Kevin Gerard Quinn (born May 21, 1997) is an American actor. He is known for his starring role as Xander in the Disney Channel original series Bunk'd (2015–2017), and for his roles in the 2016 Disney Channel Original Movie Adventures in Babysitting and the 2021 Netflix film A Week Away.

Early life 
Quinn was born in Chicago, and grew up in Wilmette, Illinois. His parents are Brian Quinn, an advertising executive, and Tamara Quinn, founder of Pulling Down the Moon. He has a twin sister. Growing up, Quinn was involved in Musical Theater productions at the Children's Theater of Winnetka, a lesser known theater company near his hometown.

Career 
He began his professional career by appearing in episodes of Shameless and Chicago P.D. Before being on Disney, he auditioned for season 12 of American Idol. He wound up being one of the top 60 males in the country. He then played Jonny in Steppenwolf Theater's production of Lord of the Flies, and the role of “Boy” in the Chicago Shakespeare Theater adaption of Henry V.

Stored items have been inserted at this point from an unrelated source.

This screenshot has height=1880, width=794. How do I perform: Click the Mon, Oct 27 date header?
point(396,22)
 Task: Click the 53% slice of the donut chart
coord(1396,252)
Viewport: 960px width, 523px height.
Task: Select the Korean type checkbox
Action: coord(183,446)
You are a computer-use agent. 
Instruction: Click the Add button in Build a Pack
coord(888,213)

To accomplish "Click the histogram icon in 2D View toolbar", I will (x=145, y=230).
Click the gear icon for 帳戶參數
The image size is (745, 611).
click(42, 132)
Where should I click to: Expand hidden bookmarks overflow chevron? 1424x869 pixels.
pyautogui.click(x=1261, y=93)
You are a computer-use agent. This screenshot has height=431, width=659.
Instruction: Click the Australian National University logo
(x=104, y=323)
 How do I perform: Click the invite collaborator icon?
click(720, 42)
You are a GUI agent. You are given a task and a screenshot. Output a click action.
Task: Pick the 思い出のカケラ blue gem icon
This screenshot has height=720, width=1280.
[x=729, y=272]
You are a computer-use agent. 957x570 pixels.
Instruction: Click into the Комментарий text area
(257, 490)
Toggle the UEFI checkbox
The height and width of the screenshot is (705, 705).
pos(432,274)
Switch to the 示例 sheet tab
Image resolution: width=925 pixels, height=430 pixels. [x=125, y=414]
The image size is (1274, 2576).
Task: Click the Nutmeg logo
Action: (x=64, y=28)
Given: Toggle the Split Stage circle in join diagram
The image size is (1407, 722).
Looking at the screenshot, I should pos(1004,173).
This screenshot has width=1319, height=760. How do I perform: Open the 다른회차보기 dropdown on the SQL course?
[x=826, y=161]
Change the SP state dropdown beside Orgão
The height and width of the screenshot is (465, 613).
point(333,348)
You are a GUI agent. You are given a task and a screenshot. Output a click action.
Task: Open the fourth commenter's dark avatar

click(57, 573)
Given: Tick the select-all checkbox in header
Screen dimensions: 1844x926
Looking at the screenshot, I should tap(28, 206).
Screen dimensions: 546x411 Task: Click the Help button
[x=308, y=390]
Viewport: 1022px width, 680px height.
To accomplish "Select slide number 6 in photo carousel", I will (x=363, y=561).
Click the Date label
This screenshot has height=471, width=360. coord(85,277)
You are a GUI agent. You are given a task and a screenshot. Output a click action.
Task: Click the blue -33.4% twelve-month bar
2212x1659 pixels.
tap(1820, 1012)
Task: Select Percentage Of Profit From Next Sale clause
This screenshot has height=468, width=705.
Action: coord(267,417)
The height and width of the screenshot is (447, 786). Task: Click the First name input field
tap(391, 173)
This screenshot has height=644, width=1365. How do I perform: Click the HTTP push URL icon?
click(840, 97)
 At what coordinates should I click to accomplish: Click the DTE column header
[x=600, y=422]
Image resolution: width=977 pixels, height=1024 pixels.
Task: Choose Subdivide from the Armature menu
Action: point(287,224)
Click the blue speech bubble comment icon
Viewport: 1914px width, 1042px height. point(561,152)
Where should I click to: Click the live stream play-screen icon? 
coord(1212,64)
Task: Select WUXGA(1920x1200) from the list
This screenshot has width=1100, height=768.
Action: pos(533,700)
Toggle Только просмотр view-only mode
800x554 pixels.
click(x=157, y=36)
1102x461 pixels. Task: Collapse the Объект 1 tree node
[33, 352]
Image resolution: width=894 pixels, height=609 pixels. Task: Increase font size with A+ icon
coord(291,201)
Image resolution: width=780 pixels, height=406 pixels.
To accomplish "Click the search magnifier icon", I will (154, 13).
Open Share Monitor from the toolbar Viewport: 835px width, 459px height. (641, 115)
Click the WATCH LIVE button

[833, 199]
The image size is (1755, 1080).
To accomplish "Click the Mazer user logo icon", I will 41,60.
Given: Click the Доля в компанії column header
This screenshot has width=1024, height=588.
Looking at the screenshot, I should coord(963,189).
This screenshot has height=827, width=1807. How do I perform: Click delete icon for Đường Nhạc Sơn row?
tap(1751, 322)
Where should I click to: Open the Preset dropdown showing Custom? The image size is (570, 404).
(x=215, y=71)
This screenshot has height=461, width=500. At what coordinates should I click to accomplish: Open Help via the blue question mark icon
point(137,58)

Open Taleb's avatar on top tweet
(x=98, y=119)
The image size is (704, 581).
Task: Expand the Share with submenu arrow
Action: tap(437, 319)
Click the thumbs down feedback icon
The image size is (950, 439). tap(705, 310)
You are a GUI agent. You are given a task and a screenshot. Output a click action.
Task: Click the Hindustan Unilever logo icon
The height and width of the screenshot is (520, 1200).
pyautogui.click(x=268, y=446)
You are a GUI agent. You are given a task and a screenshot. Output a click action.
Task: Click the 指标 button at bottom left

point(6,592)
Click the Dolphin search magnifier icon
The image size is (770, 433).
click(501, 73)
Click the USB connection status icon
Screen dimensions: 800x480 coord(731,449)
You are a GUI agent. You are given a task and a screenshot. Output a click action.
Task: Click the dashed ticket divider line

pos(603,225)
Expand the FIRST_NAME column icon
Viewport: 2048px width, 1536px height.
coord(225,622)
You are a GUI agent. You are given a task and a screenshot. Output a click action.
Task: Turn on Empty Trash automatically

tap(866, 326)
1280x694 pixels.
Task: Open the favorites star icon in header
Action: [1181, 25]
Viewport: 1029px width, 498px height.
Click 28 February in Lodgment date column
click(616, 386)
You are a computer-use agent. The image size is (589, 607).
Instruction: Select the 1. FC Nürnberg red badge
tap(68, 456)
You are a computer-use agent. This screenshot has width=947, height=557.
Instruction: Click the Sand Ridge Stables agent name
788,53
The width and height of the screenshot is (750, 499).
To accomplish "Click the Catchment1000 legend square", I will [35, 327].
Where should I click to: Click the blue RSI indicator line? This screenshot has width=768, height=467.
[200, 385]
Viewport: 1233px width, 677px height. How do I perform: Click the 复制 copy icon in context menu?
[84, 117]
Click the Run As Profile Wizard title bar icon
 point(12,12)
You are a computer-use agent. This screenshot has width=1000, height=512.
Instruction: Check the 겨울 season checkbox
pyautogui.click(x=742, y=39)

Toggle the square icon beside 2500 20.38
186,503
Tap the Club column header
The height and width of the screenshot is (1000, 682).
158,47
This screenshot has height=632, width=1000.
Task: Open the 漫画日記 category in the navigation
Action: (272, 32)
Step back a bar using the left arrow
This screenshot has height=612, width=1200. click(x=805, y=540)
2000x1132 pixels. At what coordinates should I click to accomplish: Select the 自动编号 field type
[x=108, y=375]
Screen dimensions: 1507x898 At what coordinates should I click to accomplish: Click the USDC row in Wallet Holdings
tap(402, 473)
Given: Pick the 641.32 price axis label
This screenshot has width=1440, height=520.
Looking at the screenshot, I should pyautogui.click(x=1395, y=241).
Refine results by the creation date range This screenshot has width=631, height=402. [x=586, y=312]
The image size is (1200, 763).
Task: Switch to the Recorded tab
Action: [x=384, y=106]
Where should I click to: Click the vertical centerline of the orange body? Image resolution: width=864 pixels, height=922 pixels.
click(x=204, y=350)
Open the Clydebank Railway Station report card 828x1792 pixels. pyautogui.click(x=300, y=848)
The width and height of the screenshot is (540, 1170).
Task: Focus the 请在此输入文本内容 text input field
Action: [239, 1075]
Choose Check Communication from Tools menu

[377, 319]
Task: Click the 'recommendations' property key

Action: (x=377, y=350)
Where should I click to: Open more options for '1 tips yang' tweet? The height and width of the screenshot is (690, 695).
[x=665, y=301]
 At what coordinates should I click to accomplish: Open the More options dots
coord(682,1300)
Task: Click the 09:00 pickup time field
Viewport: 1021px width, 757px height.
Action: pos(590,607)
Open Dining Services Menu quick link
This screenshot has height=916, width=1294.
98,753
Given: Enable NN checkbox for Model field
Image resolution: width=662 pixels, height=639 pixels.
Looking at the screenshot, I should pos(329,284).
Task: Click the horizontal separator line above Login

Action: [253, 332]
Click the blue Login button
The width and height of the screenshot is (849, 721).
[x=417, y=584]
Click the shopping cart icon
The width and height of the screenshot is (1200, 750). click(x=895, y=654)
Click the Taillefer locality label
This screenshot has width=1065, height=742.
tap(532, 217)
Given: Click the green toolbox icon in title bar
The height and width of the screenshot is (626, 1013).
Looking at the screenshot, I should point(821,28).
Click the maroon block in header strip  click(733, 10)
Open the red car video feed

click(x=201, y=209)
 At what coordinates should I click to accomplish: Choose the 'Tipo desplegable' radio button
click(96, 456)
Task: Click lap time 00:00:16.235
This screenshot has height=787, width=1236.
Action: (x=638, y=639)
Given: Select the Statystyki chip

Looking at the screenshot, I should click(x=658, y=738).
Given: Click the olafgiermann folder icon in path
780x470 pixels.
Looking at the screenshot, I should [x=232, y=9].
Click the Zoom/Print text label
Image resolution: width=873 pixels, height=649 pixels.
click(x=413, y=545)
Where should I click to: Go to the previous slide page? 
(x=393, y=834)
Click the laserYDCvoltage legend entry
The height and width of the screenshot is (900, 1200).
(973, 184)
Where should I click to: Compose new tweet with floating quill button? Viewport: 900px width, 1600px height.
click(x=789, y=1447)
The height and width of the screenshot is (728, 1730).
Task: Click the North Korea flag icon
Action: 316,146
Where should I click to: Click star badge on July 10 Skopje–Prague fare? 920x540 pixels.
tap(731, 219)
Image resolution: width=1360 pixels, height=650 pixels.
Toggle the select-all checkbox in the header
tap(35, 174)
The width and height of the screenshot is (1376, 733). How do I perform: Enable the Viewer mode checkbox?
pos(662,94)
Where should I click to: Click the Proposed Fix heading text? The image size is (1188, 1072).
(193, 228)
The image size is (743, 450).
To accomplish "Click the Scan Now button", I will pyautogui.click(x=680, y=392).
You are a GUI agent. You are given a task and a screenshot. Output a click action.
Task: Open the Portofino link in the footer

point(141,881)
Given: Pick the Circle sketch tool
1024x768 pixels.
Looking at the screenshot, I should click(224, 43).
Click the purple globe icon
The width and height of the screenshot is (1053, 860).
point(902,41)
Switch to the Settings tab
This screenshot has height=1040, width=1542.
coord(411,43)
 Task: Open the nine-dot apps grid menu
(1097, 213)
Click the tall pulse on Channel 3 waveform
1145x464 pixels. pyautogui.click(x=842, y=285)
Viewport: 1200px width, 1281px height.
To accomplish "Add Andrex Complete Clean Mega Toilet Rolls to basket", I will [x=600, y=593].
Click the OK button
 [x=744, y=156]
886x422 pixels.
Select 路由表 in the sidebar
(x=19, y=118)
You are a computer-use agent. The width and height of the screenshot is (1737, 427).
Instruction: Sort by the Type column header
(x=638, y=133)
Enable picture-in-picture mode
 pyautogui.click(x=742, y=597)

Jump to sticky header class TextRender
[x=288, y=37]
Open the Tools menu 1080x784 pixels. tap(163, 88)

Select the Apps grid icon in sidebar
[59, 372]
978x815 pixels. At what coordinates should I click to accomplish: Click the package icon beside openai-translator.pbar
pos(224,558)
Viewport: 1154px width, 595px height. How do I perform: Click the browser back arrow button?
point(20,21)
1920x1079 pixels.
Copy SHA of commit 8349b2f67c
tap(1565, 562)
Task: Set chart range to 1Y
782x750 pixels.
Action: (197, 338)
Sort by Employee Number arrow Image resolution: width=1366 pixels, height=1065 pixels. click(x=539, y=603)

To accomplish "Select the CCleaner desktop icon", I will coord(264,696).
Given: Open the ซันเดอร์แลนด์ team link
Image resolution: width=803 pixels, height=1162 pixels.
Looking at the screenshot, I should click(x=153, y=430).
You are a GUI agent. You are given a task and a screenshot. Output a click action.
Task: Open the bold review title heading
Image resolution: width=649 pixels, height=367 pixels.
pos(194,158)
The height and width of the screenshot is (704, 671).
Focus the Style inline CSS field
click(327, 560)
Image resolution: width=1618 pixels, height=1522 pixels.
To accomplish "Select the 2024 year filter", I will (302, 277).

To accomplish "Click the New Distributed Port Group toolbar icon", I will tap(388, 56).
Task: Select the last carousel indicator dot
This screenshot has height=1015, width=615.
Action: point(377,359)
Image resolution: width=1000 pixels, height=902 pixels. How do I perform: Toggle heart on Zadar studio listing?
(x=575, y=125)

In 2015, Quinn was cast on the spinoff Disney Channel series Bunk'd. In 2016, he appeared in the Disney Channel Original Movie Adventures in Babysitting. In 2018, he played the supporting role of Brian Sudermill in the drama film Canal Street. In 2019, Quinn played the supporting role of Danny Scanton in the Hallmark Channel original film, A Christmas Love Story, alongside Kristin Chenoweth. 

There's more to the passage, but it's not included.